The worst might be already over for the world as it deals with the coronavirus pandemic, says Michael Levitt, a Nobel laureate and Stanford biophysicist. “The real situation is not nearly as terrible as they make it out to be,” he told the Los Angeles Times.
Levitt’s statement assumes significance as he correctly predicted the trajectory that the coronavirus would take in China. After analysing the numbers in China from January, the biophysicist calculated that China would get through the worst of its coronavirus outbreak long before many health experts had predicted.
Taking note that the number of new cases being reported each day have fallen, Levitt wrote in early February: “This suggests that the rate of increase in the number of deaths will slow down even more over the next week.” As predicted, the number of deaths began decreasing every day. Subsequently, long before the world expected it, China is back up on its legs, with the most affected Hubei province all set to open up after more than two months of lockdown.
In fact, he predicted a ballpark figure of around 80,000, with about 3,250 deaths, when others were calculating deaths in the range of millions. As of Tuesday, China has reported 3,277 deaths with 81,171 positive cases.
Now he foresees a similar, tapering trend in the rest of the world.
After analysing data from 78 countries that report more than 50 new cases everyday, he says there are “signs of recovery” in many of them. His calculation does not focus on the total number of cases being reported in a country, but the total number of new cases identified every day. Levitt notes that the number of new cases in countries like China and South Korea were consistently on a decline.

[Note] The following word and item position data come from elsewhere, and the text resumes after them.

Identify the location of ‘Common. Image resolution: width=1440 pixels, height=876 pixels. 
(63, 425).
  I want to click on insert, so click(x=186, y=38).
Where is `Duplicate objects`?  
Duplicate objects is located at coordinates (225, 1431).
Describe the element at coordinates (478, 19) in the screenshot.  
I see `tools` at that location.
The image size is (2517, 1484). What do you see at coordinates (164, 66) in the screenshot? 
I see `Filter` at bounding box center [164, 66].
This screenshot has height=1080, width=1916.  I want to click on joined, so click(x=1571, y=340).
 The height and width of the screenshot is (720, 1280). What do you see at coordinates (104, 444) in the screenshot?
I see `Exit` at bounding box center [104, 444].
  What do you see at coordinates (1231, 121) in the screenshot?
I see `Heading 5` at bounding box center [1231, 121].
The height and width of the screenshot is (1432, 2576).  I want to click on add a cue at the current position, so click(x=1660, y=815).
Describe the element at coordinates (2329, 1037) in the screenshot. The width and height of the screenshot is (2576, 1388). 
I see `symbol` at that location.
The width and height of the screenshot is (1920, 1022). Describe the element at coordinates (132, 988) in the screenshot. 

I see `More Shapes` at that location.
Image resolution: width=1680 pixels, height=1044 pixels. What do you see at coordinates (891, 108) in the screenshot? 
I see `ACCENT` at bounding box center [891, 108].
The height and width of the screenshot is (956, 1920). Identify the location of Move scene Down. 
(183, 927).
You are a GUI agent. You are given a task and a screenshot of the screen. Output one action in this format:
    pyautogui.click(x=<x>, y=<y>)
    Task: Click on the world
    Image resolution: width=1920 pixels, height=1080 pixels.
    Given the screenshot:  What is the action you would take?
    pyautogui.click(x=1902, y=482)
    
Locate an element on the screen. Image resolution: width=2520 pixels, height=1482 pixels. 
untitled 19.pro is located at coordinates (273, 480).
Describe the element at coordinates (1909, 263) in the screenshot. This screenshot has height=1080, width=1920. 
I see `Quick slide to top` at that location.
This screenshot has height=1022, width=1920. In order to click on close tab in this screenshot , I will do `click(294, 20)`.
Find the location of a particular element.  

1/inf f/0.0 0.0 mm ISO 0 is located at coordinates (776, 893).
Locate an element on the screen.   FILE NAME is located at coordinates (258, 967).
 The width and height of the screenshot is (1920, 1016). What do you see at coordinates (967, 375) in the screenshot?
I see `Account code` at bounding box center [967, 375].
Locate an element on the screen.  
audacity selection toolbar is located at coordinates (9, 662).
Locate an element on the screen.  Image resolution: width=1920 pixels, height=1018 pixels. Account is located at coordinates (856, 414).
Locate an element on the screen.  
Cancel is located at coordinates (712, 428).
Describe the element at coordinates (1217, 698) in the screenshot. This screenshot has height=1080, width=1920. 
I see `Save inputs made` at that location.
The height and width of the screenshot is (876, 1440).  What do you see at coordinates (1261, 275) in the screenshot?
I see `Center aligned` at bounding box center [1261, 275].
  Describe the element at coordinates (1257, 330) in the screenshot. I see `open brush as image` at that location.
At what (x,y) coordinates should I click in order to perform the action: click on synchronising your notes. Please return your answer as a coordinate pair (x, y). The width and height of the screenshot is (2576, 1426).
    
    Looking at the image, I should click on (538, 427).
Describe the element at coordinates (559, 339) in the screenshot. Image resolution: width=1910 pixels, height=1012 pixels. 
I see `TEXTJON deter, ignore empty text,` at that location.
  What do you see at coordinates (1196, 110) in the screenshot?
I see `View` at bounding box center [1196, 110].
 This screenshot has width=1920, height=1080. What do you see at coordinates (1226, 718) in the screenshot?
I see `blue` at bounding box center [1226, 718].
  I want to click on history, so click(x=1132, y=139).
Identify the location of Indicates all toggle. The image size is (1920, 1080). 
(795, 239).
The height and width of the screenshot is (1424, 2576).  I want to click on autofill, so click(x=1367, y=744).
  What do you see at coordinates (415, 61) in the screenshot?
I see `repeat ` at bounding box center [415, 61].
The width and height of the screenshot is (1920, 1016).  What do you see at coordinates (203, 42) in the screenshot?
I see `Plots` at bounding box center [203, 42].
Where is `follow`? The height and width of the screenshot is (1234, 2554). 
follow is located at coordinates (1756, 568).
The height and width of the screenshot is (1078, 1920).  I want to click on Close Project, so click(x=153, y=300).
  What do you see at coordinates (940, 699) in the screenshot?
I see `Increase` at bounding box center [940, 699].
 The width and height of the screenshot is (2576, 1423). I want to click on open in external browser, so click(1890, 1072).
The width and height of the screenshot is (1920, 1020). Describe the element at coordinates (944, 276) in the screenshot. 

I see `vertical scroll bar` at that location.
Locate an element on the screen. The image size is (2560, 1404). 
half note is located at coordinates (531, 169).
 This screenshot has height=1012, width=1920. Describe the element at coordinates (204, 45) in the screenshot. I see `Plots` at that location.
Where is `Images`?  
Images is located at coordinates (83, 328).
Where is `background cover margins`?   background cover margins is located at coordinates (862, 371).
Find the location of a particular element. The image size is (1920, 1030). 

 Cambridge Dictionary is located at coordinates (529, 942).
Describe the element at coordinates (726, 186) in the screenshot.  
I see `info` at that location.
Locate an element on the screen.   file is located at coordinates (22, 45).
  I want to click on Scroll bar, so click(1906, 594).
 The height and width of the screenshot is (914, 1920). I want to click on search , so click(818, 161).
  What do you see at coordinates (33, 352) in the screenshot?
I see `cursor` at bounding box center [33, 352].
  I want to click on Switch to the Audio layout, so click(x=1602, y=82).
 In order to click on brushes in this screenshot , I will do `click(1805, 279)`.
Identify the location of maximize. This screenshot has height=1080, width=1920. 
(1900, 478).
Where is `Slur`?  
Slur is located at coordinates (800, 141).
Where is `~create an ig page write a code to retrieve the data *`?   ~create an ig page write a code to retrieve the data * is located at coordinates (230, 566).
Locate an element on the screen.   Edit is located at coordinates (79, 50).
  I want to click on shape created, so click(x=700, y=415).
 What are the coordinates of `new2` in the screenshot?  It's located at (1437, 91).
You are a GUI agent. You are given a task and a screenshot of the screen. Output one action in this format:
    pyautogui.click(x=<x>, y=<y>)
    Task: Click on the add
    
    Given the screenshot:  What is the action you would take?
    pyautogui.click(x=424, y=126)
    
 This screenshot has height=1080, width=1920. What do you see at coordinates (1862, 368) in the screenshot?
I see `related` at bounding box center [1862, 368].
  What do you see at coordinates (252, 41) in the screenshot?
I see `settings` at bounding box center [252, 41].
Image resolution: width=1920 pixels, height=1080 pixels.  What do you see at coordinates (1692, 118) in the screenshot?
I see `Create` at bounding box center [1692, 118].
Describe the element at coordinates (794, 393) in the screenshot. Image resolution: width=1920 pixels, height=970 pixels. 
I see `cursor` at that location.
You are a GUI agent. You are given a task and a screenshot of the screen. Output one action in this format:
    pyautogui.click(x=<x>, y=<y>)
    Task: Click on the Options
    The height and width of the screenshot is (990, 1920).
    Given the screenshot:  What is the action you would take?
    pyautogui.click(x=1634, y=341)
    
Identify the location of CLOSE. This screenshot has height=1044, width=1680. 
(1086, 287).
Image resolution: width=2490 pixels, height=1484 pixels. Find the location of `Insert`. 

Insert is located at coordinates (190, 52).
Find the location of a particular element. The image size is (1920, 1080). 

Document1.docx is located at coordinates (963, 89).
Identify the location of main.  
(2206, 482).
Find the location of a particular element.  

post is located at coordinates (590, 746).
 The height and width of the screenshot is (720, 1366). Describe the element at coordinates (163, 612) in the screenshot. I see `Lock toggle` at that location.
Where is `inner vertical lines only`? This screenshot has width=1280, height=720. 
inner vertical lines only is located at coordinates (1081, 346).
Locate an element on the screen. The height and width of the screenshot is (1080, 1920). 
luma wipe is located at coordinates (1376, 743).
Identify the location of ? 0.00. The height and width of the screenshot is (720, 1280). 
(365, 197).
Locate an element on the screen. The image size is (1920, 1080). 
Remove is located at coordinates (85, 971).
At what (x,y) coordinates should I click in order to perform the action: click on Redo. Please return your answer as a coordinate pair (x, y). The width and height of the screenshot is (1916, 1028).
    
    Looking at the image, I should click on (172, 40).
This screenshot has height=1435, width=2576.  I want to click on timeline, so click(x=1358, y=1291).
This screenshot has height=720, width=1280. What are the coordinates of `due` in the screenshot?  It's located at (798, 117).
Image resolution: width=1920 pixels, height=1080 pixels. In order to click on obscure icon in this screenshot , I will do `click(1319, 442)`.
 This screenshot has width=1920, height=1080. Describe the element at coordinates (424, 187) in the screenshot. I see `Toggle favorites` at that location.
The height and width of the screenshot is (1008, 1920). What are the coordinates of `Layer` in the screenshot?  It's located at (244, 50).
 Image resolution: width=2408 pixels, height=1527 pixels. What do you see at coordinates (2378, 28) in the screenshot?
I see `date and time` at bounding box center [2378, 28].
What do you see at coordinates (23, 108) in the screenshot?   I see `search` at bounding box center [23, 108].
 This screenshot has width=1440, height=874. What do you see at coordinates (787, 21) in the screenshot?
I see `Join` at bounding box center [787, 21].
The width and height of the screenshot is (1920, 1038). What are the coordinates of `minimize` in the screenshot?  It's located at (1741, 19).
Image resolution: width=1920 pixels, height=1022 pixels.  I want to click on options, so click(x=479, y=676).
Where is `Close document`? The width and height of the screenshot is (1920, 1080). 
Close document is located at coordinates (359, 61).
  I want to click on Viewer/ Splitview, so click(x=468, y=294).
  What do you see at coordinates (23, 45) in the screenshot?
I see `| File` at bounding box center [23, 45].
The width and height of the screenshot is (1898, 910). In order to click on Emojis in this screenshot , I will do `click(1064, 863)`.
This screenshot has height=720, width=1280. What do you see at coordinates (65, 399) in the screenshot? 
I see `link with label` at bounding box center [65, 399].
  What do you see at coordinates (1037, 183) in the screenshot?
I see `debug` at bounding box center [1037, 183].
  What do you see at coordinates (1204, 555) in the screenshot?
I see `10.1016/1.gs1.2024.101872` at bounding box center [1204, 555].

“Numbers are still noisy, but there are clear signs of slowed growth,” he says. At the same time, the scientist acknowledges that his figures are messy and that the official case counts in many areas are too low because testing is spotty. But even with incomplete data, “a consistent decline means there’s some factor at work that is not just noise in the numbers,” he notes.
While his observation brings hope for millions of people across the world, Levitt emphasises on the significance of the ongoing mitigation efforts by countries. The social-distancing mandates are critical — particularly the ban on large gatherings — because the virus is so new that the population has no immunity to it, and a vaccine is still many months away. “This is not the time to go out drinking with your buddies,” he warns.
The goal needs to be better early detection—not just through testing but perhaps with body-temperature surveillance, which China is implementing—and immediate social isolation.
In addition, he says that the anti-vaccination mentality of Italy was perhaps one of the strong reasons why the virus spread so rapidly in Italy. Getting vaccinated against the flu is important, too, because a coronavirus outbreak that strikes in the middle of a flu epidemic is much more likely to overwhelm hospitals and increases the odds that the coronavirus goes undetected.
Levitt’s observations are a cool breeze in such troubled times. The key, he says, is to control panic. “In the grand scheme, we’re going to be fine,” he says.
The recipient of the Nobel Prize for Chemistry in 2013 defies the doomsday predictions by various epidemiologists saying the data simply don’t support such a dire scenario—especially in areas where reasonable social distancing measures are in place.
For him, the more pressing issue is the slowing economic activities caused by the coronavirus infections. Countries across the globe have halted economic activities, including production, with many instructed to work from home. The unorganised sector, including labourers and those dependent on daily wages, will stand to be the most affected as the world stares at a COVID-19 induced economic recession.